Bayesian Hierarchical Problem 11 of HW1. Repeat 9. Of HW1 with a Bayesian Hierarchical Spatial Model (see Verdin et al. 2015, for tips).
In the Bayesian models, plot the posterior historgram/PDF of all the parameters; spatial maps of posterior mean and standard error.
The first level can be a GLM with elevation and the second level the spatial model.

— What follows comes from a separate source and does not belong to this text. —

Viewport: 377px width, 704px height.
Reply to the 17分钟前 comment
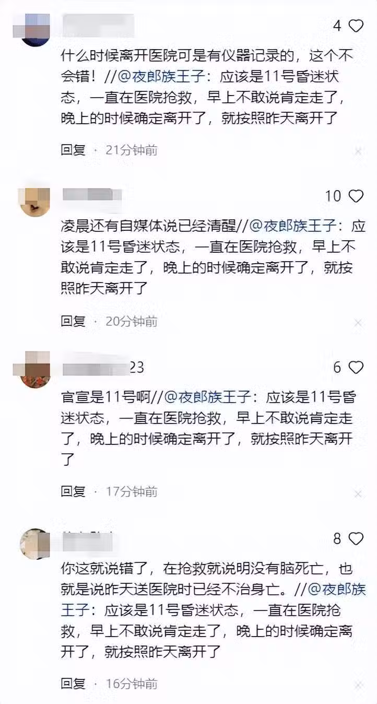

###########HW2,Problem 1 : Bayesian Hierarchical Spatial Model
#### CLEAR MEMORY
rm(list=ls())
#### Prevent Warnings
options(warn=-1)
#data required:
Month=1 # 1: Monthly precipitation of January; 2: Monthly precipitation of July
#### SOURCE LIBRARIES (suppress package loading messages) AND SET WORKING DIRECTORY
mainDir="C:/Users/DELL/Dropbox/Boulder/Courses/Advance data analysis/HW/HW2"
setwd(mainDir)
suppressPackageStartupMessages(source("Lib_HW2.R"))
source("Lib_HW2.R")
# read the topography map
x0 = read.table("C:/Users/DELL/Dropbox/Boulder/Courses/Advance data analysis/HW/HW2/data/colo_dem.dat")
names(x0)=c("lat","long","elev")
x1 = x0[,1:3]
## Read data as table (data frame)
test = read.table(paste("C:/Users/DELL/Dropbox/Boulder/Courses/Advance data analysis/HW/HW2/data/colo_monthly_precip_0",Month,".dat",sep=""))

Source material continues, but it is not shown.